◆ EXTRAIT DU TEXTE ◆
Ils n'ont pas de mots assez durs pour les socialistes "indolents" et
"aveugles", "l'inconscience et la veulerie des travailleurs"
et le "grand nombre d'électeurs inconscients". S'opère alors
une nouvelle partition : à côté de l'opposition primordiale et irréductible
capitalistes/travailleurs, existe une opposition interne aux seconds, doublement
coupable d'affaiblir son camp, en encourageant l'indolence, et de prêter main
forte aux "maîtres capitalistes" par la "collaboration de
classe".

◆ INFORMATIONS FOURNIES ◆
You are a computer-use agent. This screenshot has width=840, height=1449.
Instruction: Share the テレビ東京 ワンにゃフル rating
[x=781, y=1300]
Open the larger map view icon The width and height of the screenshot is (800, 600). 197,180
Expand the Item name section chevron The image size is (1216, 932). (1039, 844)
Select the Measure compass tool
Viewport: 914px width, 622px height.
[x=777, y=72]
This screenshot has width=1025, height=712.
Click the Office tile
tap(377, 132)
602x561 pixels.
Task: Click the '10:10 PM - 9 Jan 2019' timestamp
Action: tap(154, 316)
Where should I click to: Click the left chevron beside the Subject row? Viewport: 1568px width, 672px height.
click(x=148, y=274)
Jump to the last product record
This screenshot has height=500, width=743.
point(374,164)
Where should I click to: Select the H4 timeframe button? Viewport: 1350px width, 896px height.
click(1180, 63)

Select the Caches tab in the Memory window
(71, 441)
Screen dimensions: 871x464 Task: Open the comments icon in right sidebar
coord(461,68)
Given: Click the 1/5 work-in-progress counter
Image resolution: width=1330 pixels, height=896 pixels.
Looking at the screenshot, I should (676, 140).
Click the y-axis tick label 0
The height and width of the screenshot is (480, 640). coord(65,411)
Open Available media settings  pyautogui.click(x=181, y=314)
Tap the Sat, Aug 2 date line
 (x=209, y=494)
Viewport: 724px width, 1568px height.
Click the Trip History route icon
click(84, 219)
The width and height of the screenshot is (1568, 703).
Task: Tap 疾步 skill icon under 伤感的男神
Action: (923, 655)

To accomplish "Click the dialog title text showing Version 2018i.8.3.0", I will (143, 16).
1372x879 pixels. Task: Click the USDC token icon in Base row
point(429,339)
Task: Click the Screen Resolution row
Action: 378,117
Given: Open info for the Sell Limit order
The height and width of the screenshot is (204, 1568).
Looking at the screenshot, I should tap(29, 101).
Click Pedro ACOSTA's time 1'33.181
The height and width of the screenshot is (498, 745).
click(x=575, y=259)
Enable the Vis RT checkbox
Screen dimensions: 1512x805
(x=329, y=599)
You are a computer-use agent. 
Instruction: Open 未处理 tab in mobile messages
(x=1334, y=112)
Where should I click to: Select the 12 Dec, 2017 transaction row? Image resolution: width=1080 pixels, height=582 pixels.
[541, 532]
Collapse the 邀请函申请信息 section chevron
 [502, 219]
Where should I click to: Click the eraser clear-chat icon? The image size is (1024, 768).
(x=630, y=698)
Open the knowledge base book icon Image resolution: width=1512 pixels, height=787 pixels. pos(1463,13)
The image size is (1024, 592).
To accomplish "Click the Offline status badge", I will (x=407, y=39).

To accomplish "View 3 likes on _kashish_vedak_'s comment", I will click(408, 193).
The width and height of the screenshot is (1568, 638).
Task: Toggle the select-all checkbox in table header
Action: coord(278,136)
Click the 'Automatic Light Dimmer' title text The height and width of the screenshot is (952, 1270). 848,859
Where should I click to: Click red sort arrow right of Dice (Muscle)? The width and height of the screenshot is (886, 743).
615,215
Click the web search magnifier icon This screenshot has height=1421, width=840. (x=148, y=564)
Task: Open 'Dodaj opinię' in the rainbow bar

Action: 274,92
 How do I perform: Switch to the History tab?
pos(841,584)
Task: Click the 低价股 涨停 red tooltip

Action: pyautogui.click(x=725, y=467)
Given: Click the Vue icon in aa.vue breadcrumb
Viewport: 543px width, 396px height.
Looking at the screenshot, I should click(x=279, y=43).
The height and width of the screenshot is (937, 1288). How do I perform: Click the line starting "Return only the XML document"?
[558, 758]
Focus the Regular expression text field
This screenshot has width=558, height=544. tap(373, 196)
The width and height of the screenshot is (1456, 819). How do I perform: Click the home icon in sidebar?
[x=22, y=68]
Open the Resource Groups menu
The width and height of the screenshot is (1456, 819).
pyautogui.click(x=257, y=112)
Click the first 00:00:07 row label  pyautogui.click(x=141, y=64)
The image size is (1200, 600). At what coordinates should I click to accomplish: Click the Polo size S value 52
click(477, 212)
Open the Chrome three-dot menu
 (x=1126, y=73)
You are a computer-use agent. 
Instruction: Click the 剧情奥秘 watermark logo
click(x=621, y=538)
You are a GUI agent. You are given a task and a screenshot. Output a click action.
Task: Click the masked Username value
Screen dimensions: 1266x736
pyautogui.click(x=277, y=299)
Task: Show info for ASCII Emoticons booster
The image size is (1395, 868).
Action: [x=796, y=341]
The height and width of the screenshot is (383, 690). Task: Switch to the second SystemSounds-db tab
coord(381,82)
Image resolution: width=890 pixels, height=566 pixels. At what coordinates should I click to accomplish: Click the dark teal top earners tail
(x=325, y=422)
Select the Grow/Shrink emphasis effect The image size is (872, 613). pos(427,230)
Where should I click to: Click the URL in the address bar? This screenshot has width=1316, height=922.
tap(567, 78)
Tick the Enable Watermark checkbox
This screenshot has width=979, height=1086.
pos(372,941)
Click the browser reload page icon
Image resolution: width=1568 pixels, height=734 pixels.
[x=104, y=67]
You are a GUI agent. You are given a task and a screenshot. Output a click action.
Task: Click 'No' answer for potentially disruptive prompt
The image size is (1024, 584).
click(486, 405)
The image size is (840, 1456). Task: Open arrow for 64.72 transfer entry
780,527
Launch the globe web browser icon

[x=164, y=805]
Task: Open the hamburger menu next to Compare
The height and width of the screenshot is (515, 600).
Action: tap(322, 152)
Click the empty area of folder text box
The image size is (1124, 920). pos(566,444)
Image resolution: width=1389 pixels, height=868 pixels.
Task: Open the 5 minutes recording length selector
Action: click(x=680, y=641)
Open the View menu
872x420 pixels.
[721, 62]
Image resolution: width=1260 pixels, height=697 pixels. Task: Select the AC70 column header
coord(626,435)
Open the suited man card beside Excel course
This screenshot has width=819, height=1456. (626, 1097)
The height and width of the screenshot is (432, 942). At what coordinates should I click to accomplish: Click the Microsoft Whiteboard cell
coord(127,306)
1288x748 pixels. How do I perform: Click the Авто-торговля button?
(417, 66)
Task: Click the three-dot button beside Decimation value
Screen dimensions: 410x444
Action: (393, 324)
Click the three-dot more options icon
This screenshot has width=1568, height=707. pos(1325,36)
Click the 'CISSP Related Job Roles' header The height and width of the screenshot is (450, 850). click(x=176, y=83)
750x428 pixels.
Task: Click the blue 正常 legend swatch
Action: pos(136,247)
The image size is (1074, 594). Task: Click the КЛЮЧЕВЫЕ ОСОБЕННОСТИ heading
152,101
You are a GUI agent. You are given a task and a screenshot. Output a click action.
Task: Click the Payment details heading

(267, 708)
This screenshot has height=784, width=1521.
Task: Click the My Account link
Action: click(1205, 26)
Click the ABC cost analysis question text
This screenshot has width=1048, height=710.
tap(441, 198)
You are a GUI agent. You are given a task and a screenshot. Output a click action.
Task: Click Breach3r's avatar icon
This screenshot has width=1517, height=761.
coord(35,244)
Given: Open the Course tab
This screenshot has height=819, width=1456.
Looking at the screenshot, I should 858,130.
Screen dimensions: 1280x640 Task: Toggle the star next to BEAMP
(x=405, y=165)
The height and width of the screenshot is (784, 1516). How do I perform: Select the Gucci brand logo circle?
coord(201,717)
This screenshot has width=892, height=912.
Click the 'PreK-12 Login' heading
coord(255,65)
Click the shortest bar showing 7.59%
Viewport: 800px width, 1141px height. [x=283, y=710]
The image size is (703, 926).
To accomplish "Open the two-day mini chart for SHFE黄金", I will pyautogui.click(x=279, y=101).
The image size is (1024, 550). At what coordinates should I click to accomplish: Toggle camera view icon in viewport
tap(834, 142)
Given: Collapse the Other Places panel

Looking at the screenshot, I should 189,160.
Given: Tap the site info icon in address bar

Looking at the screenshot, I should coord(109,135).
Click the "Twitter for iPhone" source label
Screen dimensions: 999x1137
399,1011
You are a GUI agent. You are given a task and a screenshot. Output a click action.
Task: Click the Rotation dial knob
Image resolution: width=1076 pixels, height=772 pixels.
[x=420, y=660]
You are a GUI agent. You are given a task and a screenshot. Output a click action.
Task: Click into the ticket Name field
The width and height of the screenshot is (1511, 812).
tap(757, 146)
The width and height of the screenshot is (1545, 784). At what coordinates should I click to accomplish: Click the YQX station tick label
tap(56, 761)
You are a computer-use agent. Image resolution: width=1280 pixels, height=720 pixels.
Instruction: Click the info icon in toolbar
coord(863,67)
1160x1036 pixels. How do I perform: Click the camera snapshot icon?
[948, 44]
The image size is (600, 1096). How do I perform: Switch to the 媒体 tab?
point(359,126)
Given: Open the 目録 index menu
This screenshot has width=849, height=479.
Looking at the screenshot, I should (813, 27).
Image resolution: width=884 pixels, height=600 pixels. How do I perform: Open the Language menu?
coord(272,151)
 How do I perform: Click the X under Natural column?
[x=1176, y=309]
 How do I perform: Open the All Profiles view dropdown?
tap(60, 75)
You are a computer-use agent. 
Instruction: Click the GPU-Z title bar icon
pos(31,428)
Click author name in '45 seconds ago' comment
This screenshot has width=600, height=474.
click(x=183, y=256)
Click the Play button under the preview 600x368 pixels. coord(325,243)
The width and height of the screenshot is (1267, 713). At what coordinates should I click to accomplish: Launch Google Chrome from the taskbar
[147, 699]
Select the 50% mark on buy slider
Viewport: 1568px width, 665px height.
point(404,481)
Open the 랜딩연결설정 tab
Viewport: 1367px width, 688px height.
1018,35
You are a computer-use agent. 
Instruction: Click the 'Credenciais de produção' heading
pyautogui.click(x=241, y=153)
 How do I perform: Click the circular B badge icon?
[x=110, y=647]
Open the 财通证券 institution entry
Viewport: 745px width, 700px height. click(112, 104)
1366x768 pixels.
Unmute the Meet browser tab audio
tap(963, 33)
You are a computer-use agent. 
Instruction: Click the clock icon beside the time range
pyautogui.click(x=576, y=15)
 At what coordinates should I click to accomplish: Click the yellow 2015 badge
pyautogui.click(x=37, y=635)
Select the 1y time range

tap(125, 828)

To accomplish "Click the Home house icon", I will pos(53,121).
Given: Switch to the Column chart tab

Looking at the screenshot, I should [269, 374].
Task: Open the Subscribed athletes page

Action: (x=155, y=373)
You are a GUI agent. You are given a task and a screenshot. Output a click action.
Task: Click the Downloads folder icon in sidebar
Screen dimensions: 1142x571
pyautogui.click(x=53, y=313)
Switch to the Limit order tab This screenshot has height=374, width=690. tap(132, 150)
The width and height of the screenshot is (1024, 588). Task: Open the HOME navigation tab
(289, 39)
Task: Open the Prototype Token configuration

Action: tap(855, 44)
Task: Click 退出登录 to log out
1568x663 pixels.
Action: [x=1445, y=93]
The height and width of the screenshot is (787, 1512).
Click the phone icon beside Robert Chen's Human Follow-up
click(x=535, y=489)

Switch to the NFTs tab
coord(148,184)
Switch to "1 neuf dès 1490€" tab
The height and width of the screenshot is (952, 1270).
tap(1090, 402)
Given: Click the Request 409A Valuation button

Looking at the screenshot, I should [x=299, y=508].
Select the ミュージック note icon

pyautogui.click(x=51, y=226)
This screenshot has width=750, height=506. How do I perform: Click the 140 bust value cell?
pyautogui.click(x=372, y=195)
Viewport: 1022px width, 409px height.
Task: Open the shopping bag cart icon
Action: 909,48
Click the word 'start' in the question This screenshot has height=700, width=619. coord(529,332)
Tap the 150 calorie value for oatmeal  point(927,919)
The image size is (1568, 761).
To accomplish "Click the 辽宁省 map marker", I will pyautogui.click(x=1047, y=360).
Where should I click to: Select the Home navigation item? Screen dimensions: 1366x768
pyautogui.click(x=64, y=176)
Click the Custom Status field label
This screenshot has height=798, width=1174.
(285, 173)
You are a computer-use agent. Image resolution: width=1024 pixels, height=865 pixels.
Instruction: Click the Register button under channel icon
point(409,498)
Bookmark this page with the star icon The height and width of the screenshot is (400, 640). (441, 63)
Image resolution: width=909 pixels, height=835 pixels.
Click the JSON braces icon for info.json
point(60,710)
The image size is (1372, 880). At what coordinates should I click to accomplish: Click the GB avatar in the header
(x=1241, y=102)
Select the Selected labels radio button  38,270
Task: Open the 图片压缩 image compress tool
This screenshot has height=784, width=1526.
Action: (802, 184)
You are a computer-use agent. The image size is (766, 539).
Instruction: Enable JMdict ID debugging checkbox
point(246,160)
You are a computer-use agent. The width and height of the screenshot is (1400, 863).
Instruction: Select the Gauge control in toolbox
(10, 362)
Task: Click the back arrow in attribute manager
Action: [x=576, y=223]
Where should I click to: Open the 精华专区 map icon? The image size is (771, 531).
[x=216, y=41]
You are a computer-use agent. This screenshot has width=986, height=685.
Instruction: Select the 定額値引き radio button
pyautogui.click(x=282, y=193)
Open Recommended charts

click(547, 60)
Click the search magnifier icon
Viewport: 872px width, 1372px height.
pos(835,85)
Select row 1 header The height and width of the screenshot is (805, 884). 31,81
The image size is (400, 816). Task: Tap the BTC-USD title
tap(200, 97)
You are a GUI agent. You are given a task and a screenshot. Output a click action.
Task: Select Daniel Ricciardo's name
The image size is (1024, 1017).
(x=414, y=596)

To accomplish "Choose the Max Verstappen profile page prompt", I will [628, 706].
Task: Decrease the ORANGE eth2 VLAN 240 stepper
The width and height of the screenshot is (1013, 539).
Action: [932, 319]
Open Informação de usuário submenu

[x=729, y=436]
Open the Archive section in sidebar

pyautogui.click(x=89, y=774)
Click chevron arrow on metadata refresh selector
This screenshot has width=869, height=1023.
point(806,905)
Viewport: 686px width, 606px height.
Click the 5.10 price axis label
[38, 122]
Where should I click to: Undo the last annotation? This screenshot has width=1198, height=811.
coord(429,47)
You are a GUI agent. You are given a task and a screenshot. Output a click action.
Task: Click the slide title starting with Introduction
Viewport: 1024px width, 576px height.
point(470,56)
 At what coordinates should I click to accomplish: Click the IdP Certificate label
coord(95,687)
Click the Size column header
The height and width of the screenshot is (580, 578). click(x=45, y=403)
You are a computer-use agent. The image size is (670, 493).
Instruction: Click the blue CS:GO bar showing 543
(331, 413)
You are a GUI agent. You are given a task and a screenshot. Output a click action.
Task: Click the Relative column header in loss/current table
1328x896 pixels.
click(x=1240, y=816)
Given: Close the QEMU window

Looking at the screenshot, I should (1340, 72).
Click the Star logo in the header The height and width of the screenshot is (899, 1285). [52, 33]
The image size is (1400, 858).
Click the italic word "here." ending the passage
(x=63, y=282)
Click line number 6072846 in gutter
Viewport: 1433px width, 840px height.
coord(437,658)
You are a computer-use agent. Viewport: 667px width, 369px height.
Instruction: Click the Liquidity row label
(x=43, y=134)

◆ EXERCICE COURT ◆
D'après l'extrait, de quoi l'opposition interne aux travailleurs est-elle doublement coupable ?

◆ RÉSULTAT OBTENU ◆
D'affaiblir son camp en encourageant l'indolence, et de prêter main-forte aux « maîtres capitalistes » par la « collaboration de classe ».